NPC subcomplexes have been identified in vNPCs by means of either chemical extraction of purified nuclear envelopes or the separation of the subcomplexes formed during NPC breakdown at mitosis [10]. Because it is not feasible to substitute a tagged version of a vertebrate nucleoporin gene into the genome, introduction of a tagged or modified nucleoporin to the NPC has been limited to a nuclear reassembly assay in Xenopus egg extracts [38]. Although tagged nucleoporins can be reconstituted into the extracts and assemble into NPCs, the NPC in a reassembled nucleus is attached to the lamina and is contaminated with chromatin and other nuclear components. Recently Forbes and coworkers [39] overcame these difficulties by developing a two-step 'organelle trap' assay. In this assay, soluble proteins from a Xenopus egg extract are applied to an affinity column containing a ligand of interest. The bound proteins are eluted, biotin-tagged and reconstituted into the NPCs of annulate lamellae assembled in vitro. Since the annulate lamellae do not have a lamina, the NPCs are easier to dissociate. Using this approach, a novel vertebrate nucleoporin, Nup188, was identified, and it was found to be complexed with two other known nucleoporins; both of these have yeast homologs, and both yeast homologs are found to form a complex with yeast Nup188. Although the yNup188 and vNup188 have limited sequence similarity, the presence of the two proteins in similar complexes suggests that they and their associated proteins form a conserved subcomplex within the NPC. This method can now be used to rapidly identify unknown vertebrate nucleoporins and map their interactions.

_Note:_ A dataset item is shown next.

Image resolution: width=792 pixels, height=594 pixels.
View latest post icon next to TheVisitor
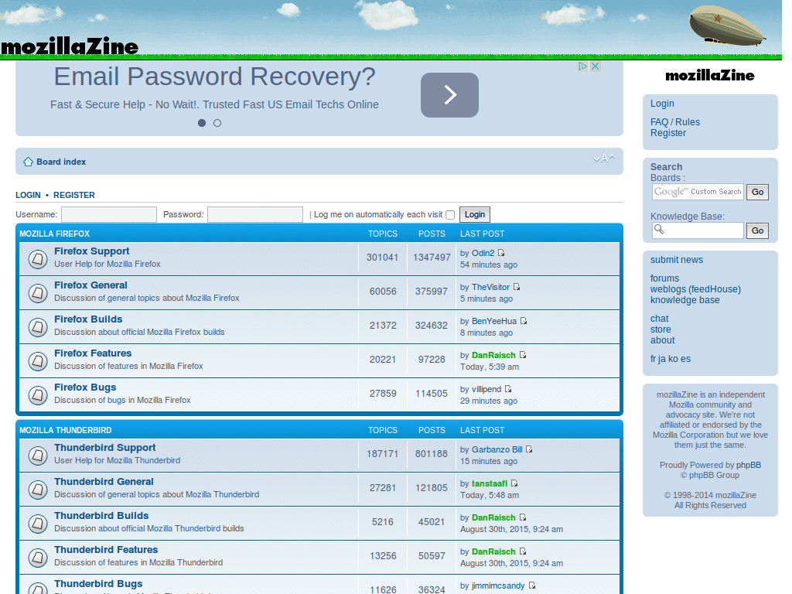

Given the differences and similarities between the proteins of the yeast and vertebrate NPCs, what evolutionary forces have driven all eukaryotes to maintain structures of such structural and functional similarity? Answers to this question will come only from complete analysis of pore complexes from a number of species. The structure of the NPC from Chironomus has been examined and suggests a strong conservation of structures between vertebrates and invertebrates [40]. Analysis of the NPCs in genetic model organisms such as Drosophila and Caenorhabditis elegans has to date lagged behind that of mammalian and amphibian NPCs. The main reasons for this are the lack of easy methods for isolating biochemical quantities of nuclear envelopes from these organisms and the lack of cross-reactive immunological probes for nucleoporins. A simple search of the Flybase [41,42] and WormPD [43,44,45] databases reveals that only about ten nucleoporin homologs have been identified in each organism, either by direct localization or by sequence similarity. Recently, the nucleoporin composition in C. elegans was investigated with the monoclonal antibody 414 that primarily recognizes mammalian Nup62p but also recognizes several other nucleoporins [46,47]. The pattern of proteins recognized by western blotting with this antibody suggests that at least Nup62p may be conserved and that some worm nucleoporins may be significantly smaller in size than those of either yeast or vertebrates. Now that the genomic sequences of both Drosophila and C. elegans are available, these systems are ripe for analysis of the NPC by proteomics; all that will be required is the development of methods for large-scale isolation of NPCs. The ease of genetic manipulation of flies and worms could open up new approaches to study the role of the NPC in metazoans during differentiation and development, bringing new techniques to a field that has already benefited so much from the application of both traditional biochemical techniques and proteomics.